Passage shown →

- Born: September 21, 1972 (age 53) Long Beach, California, U.S.
- Height: 5 ft 8 in (1.73 m)
- Spouse: Mike Piazza ​(m. 2005)​
- Children: 3

Playboy centerfold appearance
- October 1995
- Preceded by: Donna D'Errico
- Succeeded by: Holly Witt

= Alicia Rickter =

American model and actress

Alicia Rickter (born September 21, 1972) is an American model and actress. She appeared as "Laura" in the comedy Buying the Cow (2002), and on the TV series Baywatch and The Young and the Restless.

== Career ==
Rickter posed nude for Playboy magazine as Miss October 1995. Although she was referred to as the 500th Playboy Playmate, it was not realized at the time that two of the earliest Playmates (Marilyn Waltz and Margaret Scott) were the same person, making Rickter #499. She has also appeared in three Playboy videos.

Listing →
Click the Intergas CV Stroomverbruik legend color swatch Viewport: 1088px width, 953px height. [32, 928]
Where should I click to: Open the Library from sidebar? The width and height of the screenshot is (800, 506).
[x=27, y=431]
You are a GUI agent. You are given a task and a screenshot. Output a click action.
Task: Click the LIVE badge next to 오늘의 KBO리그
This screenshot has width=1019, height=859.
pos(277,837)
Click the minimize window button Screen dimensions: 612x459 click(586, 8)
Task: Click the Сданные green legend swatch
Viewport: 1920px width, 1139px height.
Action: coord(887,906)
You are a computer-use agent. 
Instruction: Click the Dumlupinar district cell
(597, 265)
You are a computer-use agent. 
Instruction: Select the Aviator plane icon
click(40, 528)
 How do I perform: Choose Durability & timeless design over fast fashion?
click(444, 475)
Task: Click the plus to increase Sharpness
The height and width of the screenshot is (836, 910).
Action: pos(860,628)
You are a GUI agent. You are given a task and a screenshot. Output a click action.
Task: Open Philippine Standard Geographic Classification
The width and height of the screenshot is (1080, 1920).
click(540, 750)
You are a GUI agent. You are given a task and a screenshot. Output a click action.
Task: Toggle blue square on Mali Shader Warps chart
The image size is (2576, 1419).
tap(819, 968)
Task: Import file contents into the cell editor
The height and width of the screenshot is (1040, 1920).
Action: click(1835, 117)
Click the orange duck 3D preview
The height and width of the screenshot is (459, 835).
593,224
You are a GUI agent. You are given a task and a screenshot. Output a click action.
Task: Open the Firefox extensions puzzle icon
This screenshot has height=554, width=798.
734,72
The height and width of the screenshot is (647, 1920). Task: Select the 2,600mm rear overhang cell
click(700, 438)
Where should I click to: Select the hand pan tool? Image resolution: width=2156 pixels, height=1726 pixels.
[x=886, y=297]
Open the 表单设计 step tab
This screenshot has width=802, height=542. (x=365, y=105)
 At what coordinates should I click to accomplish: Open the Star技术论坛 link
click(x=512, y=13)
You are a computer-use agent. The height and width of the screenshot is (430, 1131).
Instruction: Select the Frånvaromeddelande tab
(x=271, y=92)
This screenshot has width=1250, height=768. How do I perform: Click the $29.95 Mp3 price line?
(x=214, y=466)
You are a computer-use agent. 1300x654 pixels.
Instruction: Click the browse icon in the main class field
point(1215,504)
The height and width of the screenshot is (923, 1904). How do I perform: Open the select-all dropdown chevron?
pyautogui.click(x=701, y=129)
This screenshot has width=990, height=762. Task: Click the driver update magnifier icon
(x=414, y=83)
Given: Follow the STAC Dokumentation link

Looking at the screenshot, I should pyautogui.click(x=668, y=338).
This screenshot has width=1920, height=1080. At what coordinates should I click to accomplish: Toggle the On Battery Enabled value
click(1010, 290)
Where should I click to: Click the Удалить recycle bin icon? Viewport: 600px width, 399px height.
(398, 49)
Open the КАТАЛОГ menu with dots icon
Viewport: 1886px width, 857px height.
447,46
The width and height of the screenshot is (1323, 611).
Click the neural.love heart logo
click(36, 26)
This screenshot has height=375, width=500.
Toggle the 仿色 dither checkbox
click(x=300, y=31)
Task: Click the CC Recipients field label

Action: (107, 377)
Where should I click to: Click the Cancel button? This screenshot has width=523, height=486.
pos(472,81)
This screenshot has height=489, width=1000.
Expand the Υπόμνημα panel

Request →
Answer these questions using the Alicia Rickter article:
1. In what city was Rickter born?
2. Who preceded her as Playboy centerfold?
3. What role did she play in Buying the Cow?

Exercise result →
1. Long Beach, California
2. Donna D'Errico
3. Laura